Он покосился на грустного дядю. Тот стоял над своим сотейником, мешал что-то сливочное, красивое — а руки у него чуть-чуть подрагивали. Дядя сердился, поэтому руки врали ему, как врёт неспокойное сердце. Гришка вздохнул. Такими жёсткими сердитыми пальцами это яйцо не почистить.

Последний лоскуток скорлупы отошёл, и на ладошке осталось голое яйцо. Оно вздрагивало от каждого движения, как щека спящего Сёмки, если её потрогать.

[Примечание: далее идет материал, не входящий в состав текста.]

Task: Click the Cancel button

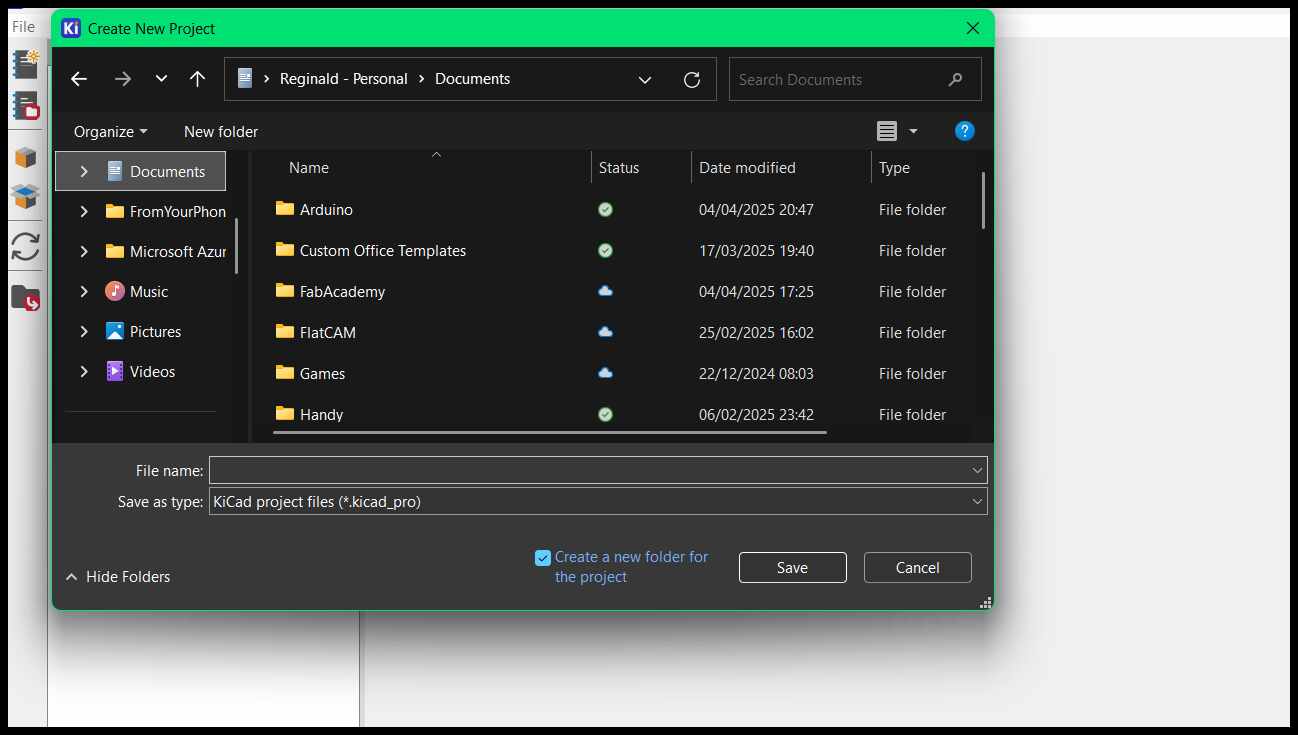Action: [917, 568]
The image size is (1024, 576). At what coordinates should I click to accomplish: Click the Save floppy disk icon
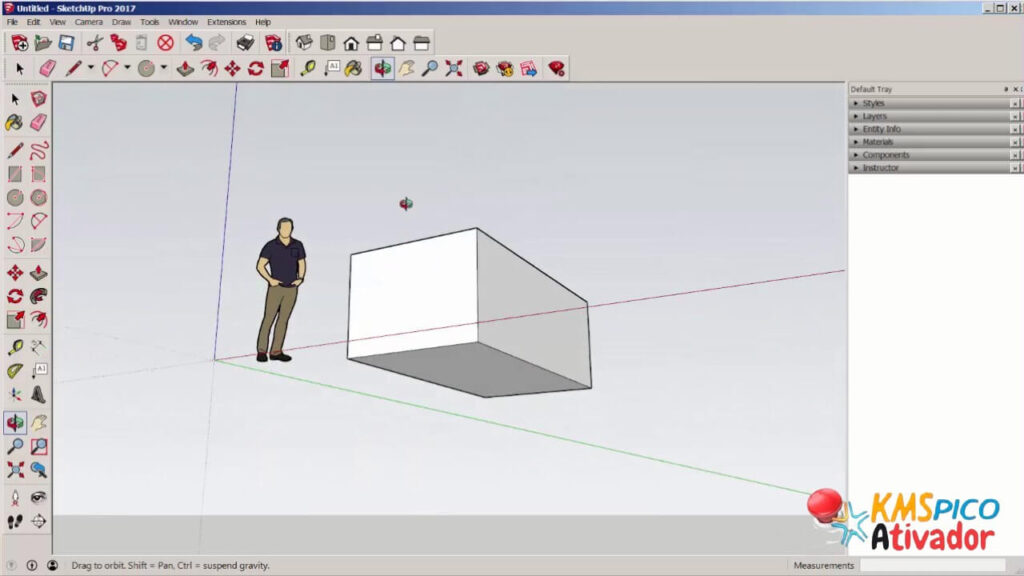tap(66, 43)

— Я не… — Наташка поднесла рупор и осеклась. — Дорогие гости, он его почистил. Оно же всмятку. Оно же жидкое внутри. Он его почистил, и оно целое!

Гриша бережно положил яйцо на чистое полотенце и потянулся за вторым.

Осталось пять.

* * *

Шесть голых яиц лежали на полотенце, как шесть маленьких лун.

Гришка вытер ладошки и достал из своего ящика мешочек. В мешочке были сухари — не простые, а из того самого чёрного хлеба. Папка печёт его в большой печи. Он получается чёрный, ржаной, с тмином. Когда горбушку отрезаешь тёплой, она хрустит на весь трактир. Эти сухари Гриша сушил сам, переворачивал каждое утро.

Он высыпал их в ступку. Сверху добавил щепоть сушёных грибов. Взял пестик и начал тереть.

Ступка захрустела. Из неё пополз запах — сначала тихонько, потом смелее. Гришка тёр и улыбался сам себе.